Other processes, such as dental trauma [43] or haematogenous pulp infection [47], can result in secondary pulpitis. In addition to pulp stones, histologically referred to as intra-pulpar calcified structures without tubular configuration [32], all these mechanisms can cause decreased vascularity of the pulp itself [60], pulpar infection and destruction, and its inability to be visualised in MR images.
It is described in other studies that the pulps sometimes underwent an occlusal insult, resulting in occlusal necrosis and the production of repairing tertiary dentine, but more apically the horns were vital [57]. This is the reason that all dorsally orientated MRI section planes should be assessed and reviewed for vital pulp tissue.
As a pathologically decreased or missing pulp in MRI does not always allow any conclusions regarding the aetiopathogenesis [17], evaluation of the adjacent structures complemented by CT imaging of bony and hard dental structures and occlusal surfaces is important.
Although all the horses examined appeared to be clinically healthy in terms of their teeth, the missing pulps (MRI) or infundibular gas spots (CT) might be an indicator for the start of dental pathology.
Distance between dental alveoli and the maxillary sinus and the infraorbital canal
Precise anatomical knowledge is essential for the evaluation of dental ascending infections and planning of surgical procedures.
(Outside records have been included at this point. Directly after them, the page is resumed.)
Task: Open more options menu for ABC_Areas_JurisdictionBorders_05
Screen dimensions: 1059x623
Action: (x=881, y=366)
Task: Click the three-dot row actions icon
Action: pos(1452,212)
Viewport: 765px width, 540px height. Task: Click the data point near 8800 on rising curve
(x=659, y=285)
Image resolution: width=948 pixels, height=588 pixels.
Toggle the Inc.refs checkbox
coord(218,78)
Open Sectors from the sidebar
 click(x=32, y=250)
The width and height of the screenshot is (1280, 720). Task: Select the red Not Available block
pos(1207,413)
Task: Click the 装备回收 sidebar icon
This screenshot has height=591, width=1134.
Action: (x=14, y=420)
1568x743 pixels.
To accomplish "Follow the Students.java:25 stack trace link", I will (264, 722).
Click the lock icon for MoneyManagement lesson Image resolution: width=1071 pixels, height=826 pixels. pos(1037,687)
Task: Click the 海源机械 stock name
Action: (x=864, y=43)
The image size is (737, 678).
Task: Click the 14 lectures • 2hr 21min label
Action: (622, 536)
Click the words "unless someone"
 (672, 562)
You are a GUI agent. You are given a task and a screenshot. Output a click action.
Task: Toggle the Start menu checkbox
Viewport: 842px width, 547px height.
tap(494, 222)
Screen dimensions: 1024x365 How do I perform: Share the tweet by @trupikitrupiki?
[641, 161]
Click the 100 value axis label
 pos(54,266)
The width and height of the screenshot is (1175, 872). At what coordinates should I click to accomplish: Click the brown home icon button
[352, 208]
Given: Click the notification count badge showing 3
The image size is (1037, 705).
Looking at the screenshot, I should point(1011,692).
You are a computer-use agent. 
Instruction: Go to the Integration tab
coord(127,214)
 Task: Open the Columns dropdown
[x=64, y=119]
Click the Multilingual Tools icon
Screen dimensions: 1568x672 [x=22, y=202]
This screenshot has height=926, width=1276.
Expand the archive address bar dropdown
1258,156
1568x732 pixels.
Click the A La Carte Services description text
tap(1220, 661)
If a tooth with apical infection is located within the boundaries of the sinus cavity and induces a sinusitis, treatment of the sinus affected may be indicated [61].
Various declarations referring to the contact between teeth and paranasal sinuses due to inter-individual skull anatomy and age-related variances exist in the literature. While Hillmann [62] revealed that only the last three cheek teeth are in contact with the sinus floor, Dyce et al. [63] mentioned that the last premolar tooth’s alveolus is also in contact in young horses. In the current study, 94% of Triadan 08 and 09 showed contact with the maxillary sinus floor. The results obtained correspond to the increased risk of inducing secondary sinusitis in apically infected 08 s and 09 s that is described in literature [64].
Both the one-year-old teeth of Triadan 08 which did not show any contact with the sinus floor had direct contact to the IOC. If the IOC is in close contact with an infected tooth, local bony necrosis could occur due to facilitated expansion of proteolytic enzymes [65]. The distance between the alveoli of 08 s and 09 s and the IOC increased by an average of 1.9 mm per year with age. While a five-year-old tooth shows about 12 mm to the IOC, the distance is measured at 41 mm for a 20-year-old 08 or 09. Infraorbital nerve trauma, associated with neuritis and headshaking, is described as a complication of surgical tooth extraction and sinustomy [66]. Knowledge of the IOC’s position, as outlined above, can be essential for the prevention of these complications.